Apogee Electronics AD-16X by RobAnderson
The Apogee AD16x was the successor to the AD16, both of which featured 16 channels of excellent analog-to-digital conversion in a single RU. The original AD16 was about as simple to operate as could be, the AD16x was a bit more complicated to operate, but added some very nice features.
Out of the box, the AD16x had 4 lightpipe and 16 AES/EBU outputs. At lower sample rates, the two sets of lightpipe outputs function redundantly as two sets of 16 out; at higher rates they would switch to SMUX operation. The 16 analog inputs utilized DB25 connectors.
The main addition of the x-series was an expansion card slot that could allow the converter to operate as an interface to a computer, allowing to operate as a front end to a Pro Tools HD rig, an Apogee Symphony rig, or even just as a generic Firewire interface. Running in advanced mode, it could provide D/A functions as well.
The internal clock was the same as the Big Ben master clock. A handy Softlimit function gave some peace of mind when tracking, or allowed you to push the input levels a little hotter without concern. UV22 dither was available for bit depth reduction.

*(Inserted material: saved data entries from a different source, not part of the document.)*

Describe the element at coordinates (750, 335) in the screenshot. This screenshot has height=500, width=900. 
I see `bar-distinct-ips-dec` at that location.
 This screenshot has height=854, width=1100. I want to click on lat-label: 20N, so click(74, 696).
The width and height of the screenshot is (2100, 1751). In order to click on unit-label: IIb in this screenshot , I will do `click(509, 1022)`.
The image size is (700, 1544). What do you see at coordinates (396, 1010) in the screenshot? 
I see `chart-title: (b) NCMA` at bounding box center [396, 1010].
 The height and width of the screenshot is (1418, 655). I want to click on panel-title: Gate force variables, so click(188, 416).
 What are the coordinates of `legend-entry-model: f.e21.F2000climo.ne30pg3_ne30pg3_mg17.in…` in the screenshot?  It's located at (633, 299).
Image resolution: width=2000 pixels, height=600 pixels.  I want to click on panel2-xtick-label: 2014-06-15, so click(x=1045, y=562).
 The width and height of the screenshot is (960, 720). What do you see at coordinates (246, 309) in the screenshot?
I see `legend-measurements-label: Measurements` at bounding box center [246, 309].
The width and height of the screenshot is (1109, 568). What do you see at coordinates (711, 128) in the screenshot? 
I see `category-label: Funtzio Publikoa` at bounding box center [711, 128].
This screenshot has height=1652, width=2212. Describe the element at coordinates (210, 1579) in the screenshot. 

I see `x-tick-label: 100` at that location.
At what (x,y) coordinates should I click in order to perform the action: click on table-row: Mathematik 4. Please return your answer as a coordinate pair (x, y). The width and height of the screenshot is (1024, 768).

For location recording, both AD16's offered features that were hard to beat: redundant outputs, soft limiting, 16 channels in a single RU chassis. While other high end converters might offer a bit of a sonic edge, the AD16x was no slouch, easily beating out the stock converters on some highly regarded hard disk converters.
While I did miss the simplicity of the original, the advanced feature set of the x-series proved very attractive. Why Apogee stopped making the AD16 line is beyond me, especially with the releases of Pro Tools 9 & 10, as well as Benchmark's recent offering of a single RU 16-channel A to D.